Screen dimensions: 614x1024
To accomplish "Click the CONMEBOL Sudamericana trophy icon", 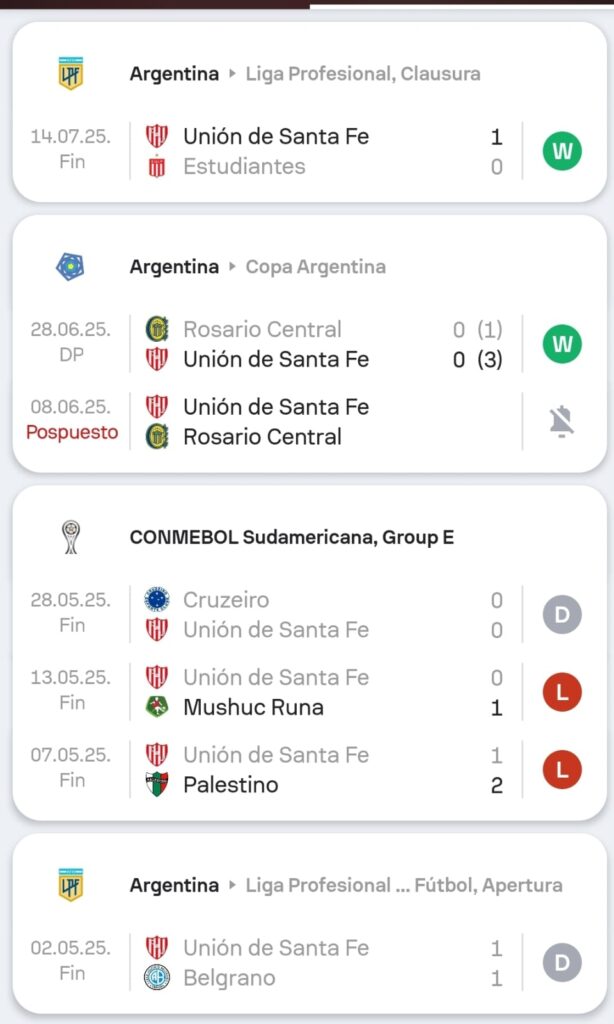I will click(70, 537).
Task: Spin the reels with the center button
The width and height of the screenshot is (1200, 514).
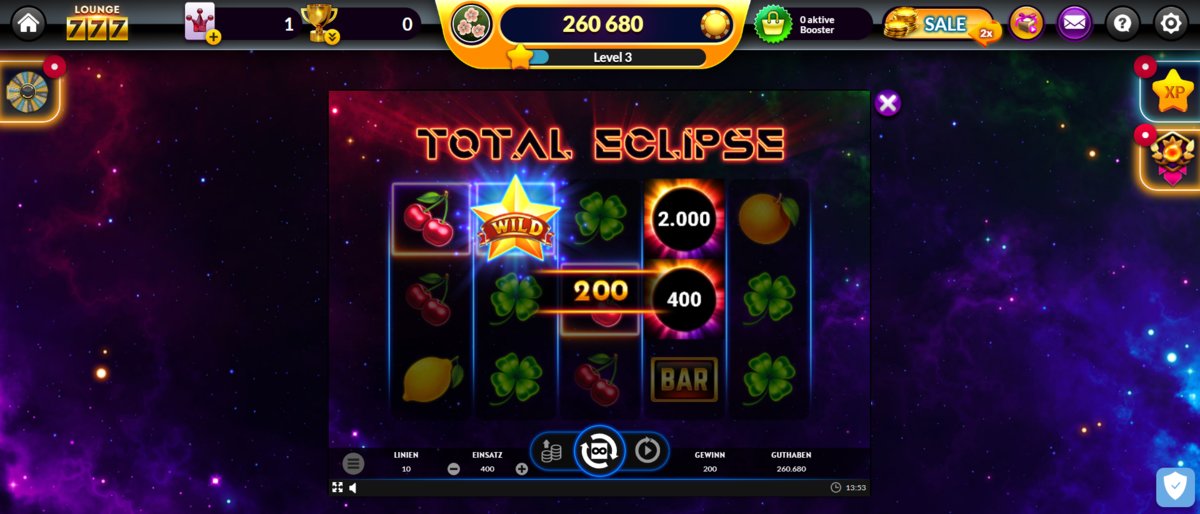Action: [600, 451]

====

## What you should do
Everything from the line holding "Task: Spin the reels with the center button" through the last line of the listing should be written out exactly, except for the pictures.

## Expected answer
Task: Spin the reels with the center button
The width and height of the screenshot is (1200, 514).
Action: [600, 451]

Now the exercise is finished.